LG Regensburg (Urteil vom 14.08.2001; Aktenzeichen 1 HKO 1019/00)

 

Tenor

I. Auf die Berufung der Beklagten wird das Endurteil des LG Regensburg vom 14.8.2001 abgeändert.

II. Die Klage wird abgewiesen.

III. Die Kosten des Rechtsstreits und der Nebenintervention trägt die Klägerin.

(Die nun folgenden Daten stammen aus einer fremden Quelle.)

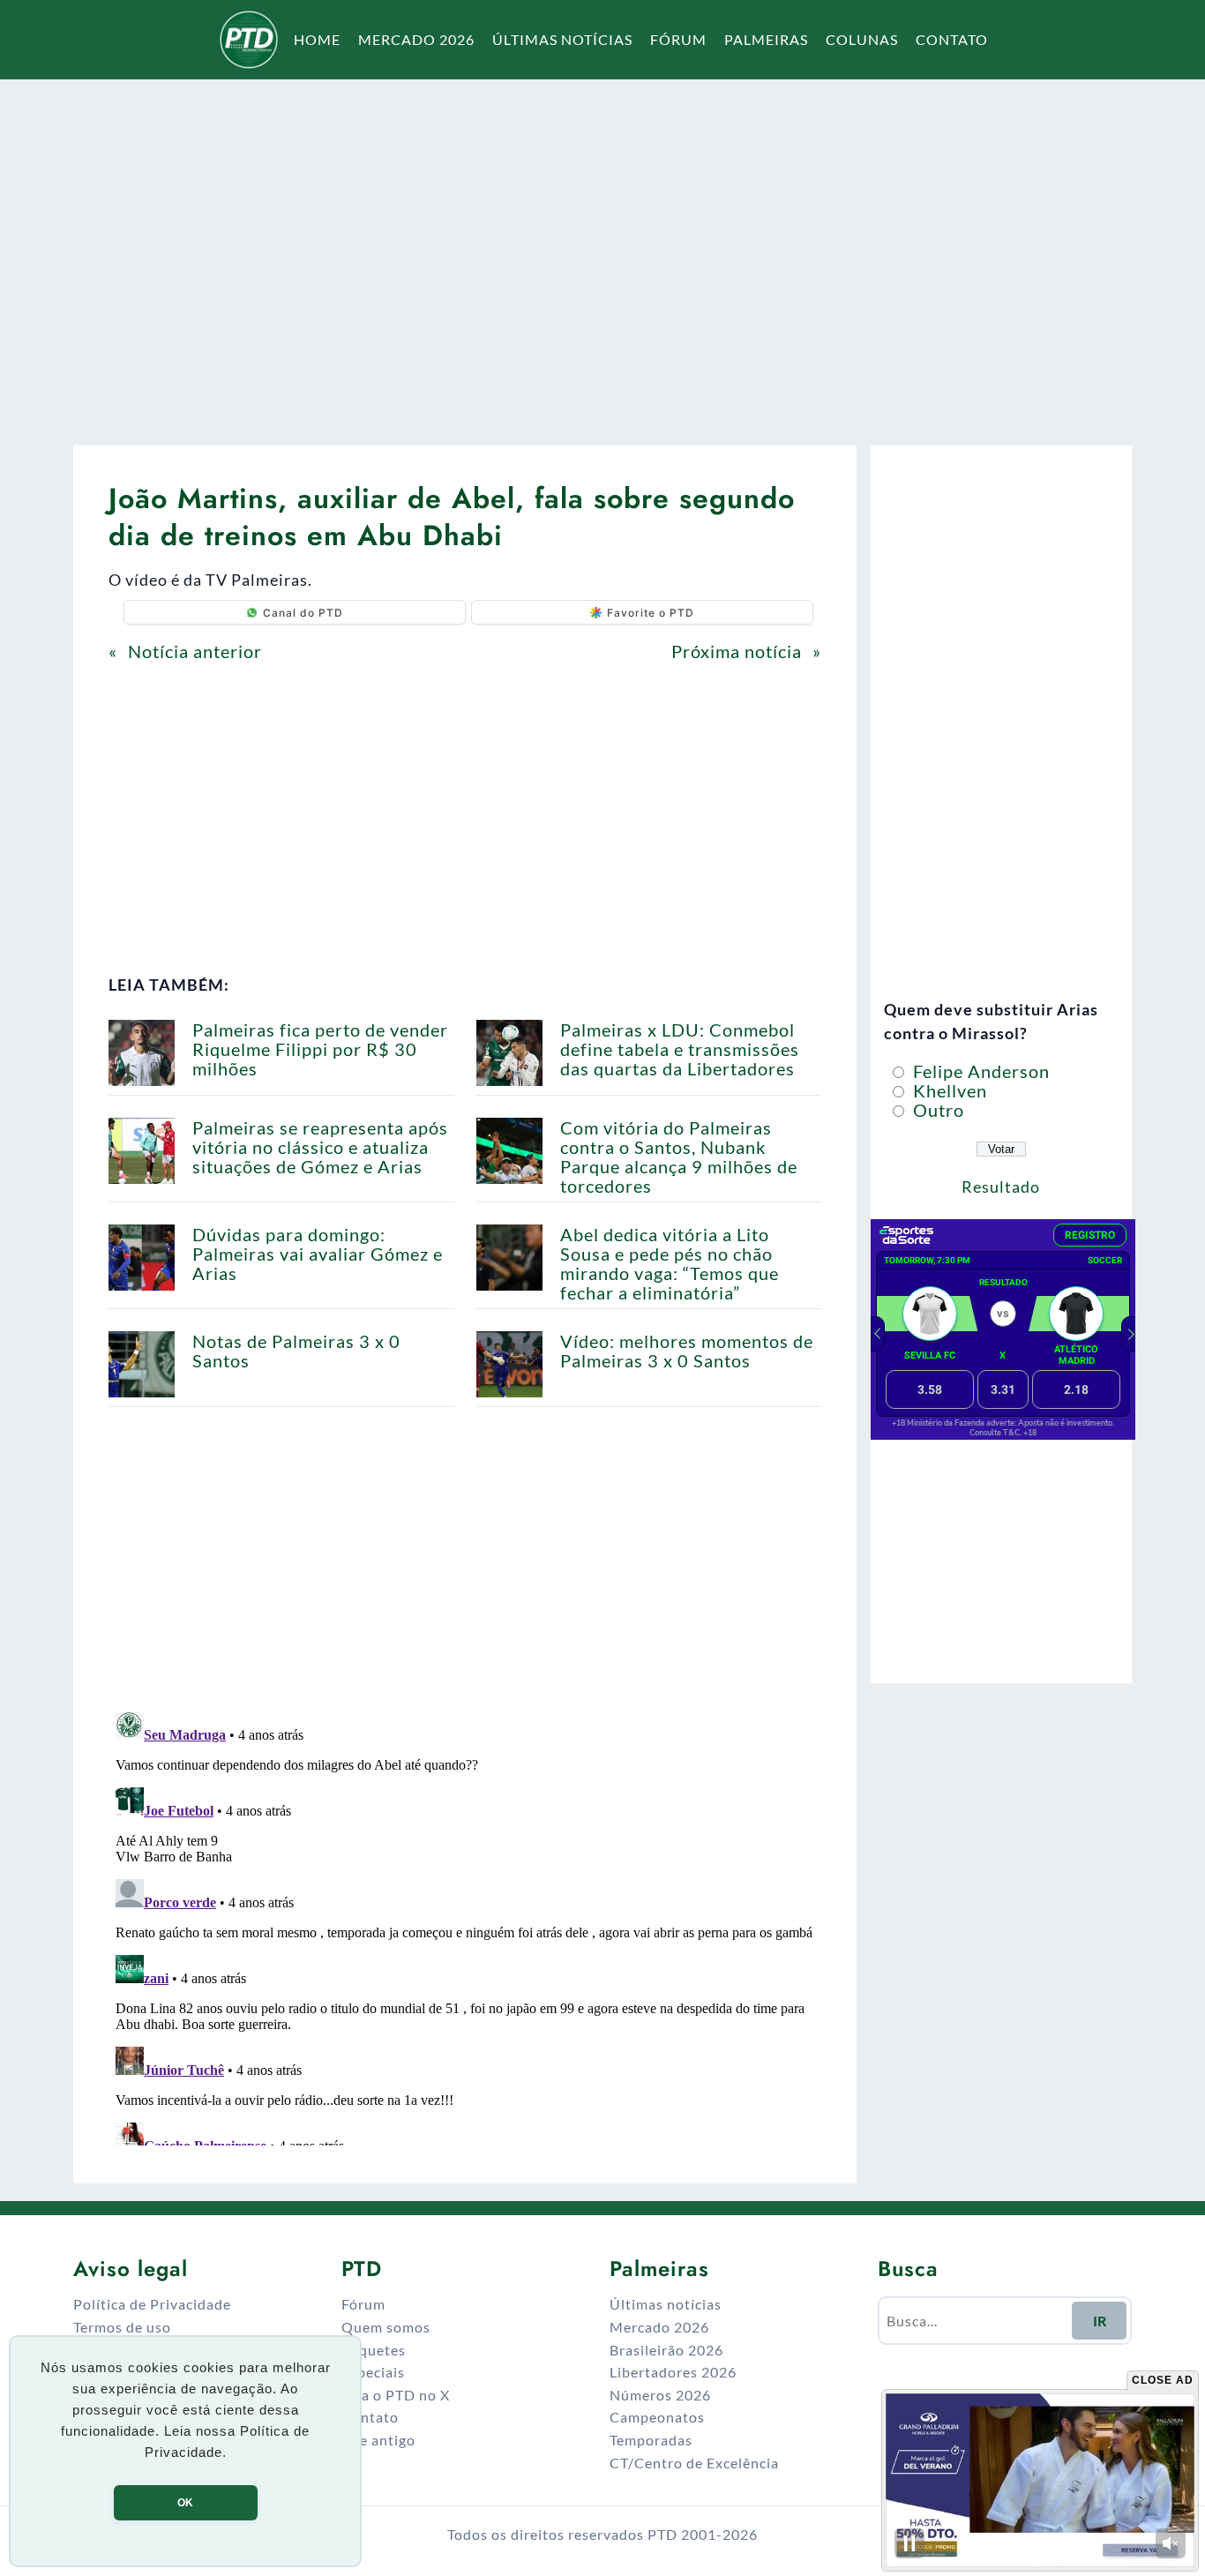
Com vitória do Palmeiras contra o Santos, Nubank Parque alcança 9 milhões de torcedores (678, 1156)
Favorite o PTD (650, 612)
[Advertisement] (602, 250)
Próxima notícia (736, 651)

IV. Das Urteil ist vorläufig vollstreckbar.

Beschluss: Der Streitwert des Berufungsverfahrens wird auf 12.698,96 Euro festgesetzt.

 

Gründe

Das Rechtsmittel hat Erfolg. Es führt zur Klageabweisung, weil die Klägerin derzeit weder einen Anspruch auf Kostenvorschuss noch einen Schadensersatzanspruch hat.

1. Auf das Schuldverhältnis ist das BGB in der bis zum 31.12.2001 geltenden Fassung anzuwenden (Art. 229 § 5 S. 1 EGBGB).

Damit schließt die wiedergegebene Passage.